Um peso aquoso que se instala no peito,

um lago sem ondas, sem vida aparente,

mas que reflete a imensidão do que se calou.

É o silêncio do café esfriando,

da promessa não cumprida,

da espera que se transformou

em vazio flutuante.







 


O Café Frio

 

O café que esfria sem ser tocado.

Não é só a bebida que perde o calor,

mas a promessa do gole,

o convite a um início de dia,

ou a pausa em meio à tarde.

É um silêncio líquido,

condensando-se em gotas no vidro,

uma testemunha muda

de uma presença que se ausentou,

ou que nunca chegou.

 

A xícara intocada,

um pequeno altar para o desencontro.

O vapor que não sobe,

o aroma que não se espalha.

É a vida em suspensão,

um momento que deveria ser,

mas que se perdeu na névoa

do que não aconteceu.

E a gente observa,

com uma pontada no peito,

o líquido escuro

refletindo a luz fria do ambiente,

um espelho da ausência

que agora ocupa o espaço

onde o calor deveria estar.

 





 



O Vazio Que Fica

 

A presença da ausência é o que mata.

Não a lâmina, não o tiro,

mas o espaço que sobra

onde antes havia o corpo, a voz, o riso.

É a geometria distorcida de um ambiente

que se recusa a preencher

o contorno do que se foi.

 

É o ar pesado, denso,

nos lugares que você não ocupa.

O silêncio que se impõe

sobre a melodia que antes era sua.

É o quase toque na cadeira vazia,

a mão estendida que encontra apenas o nada.
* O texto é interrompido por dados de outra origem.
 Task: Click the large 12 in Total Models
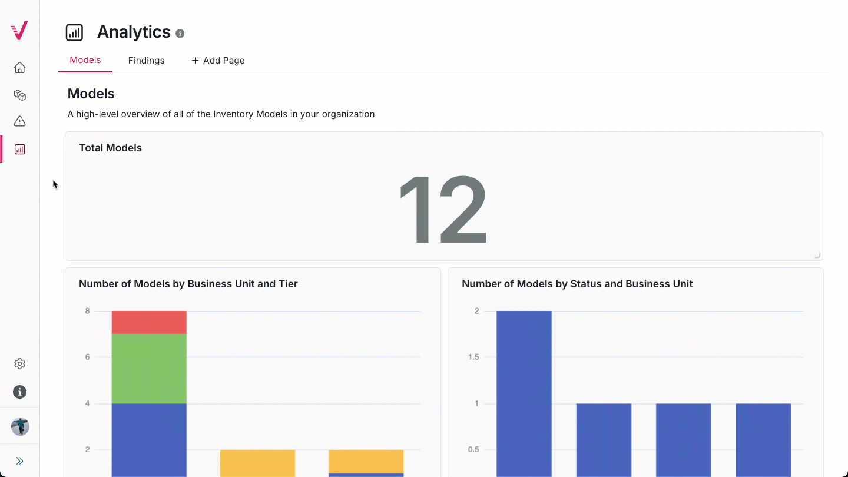pos(443,209)
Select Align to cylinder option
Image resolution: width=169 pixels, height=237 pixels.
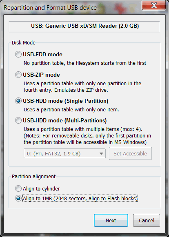tap(18, 188)
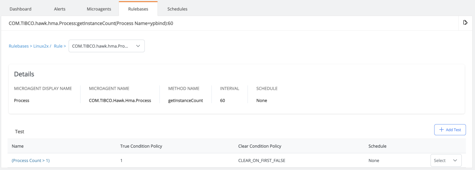Click the Rule breadcrumb link
Viewport: 475px width, 170px height.
(x=58, y=46)
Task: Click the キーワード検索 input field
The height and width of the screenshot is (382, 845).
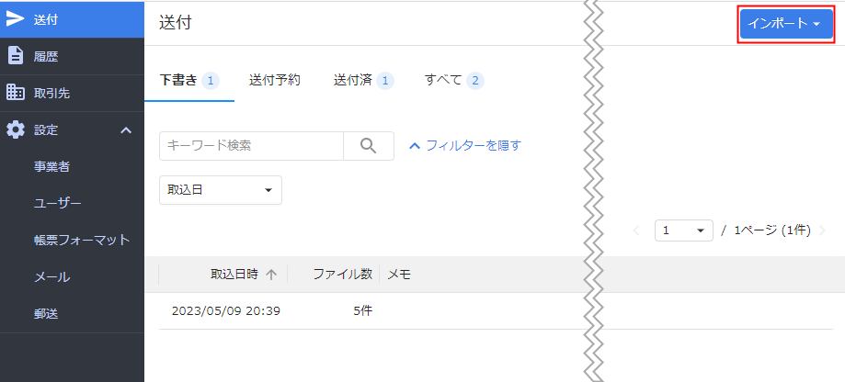Action: (x=251, y=146)
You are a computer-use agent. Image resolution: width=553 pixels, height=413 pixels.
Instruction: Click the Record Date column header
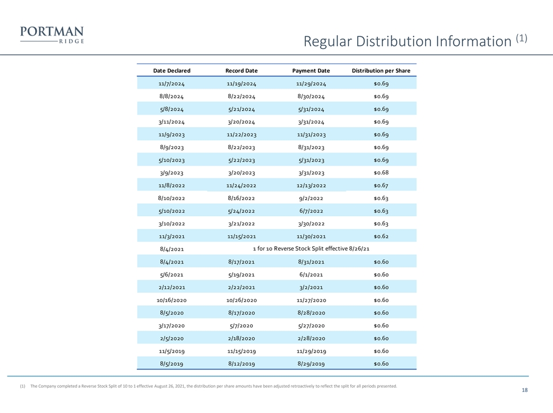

A saudade ativa, pulsante,

que não é de lembrança, mas de falta concreta.

 

É o martelo do dia a dia

batendo na certeza do irrecuperável.

O travesseiro ainda marcado,

o café que esfria sem ser tocado.

Uma morte lenta e contínua,

diluída em cada objeto,

em cada canto da casa,

que grita o nome do que não está.

E a gente respira, come, dorme,

mas sabe que em alguma parte,

um pedaço essencial,

cessou de viver.




 


 



A Ressonância Silenciosa da Saudade

 

Também já senti essa saudade que não faz barulho. Não se manifesta em gritos ou lamentos, não se estraçalha em soluços. É uma saudade que se aloja em lugares ocultos, em câmaras secretas do peito, onde o som é desnecessário para que a presença seja sentida. Ela não pede passagem; simplesmente ressoa no fundo. Uma vibração quase imperceptível, como o tremor distante de um sino, que se espalha pelas veias e adentra os cantos mais remotos da alma.

 

É a ausência que se torna presente, mas não de forma dolorosa e aguda. É uma melancolia suave, um reconhecimento do que foi e já não é, sem que isso implique em desespero. Um aceno para a memória, sem a necessidade de reviver cada detalhe. Essa ressonância é o que nos lembra da complexidade do afeto, da forma como o tempo e a distância transformam a intensidade da falta em uma quietude que, paradoxalmente, ecoa mais fundo do que qualquer clamor. É a saudade que se basta em si mesma, em seu silêncio profundo, porque o que foi vivido não precisa de alarde para continuar existindo em nós.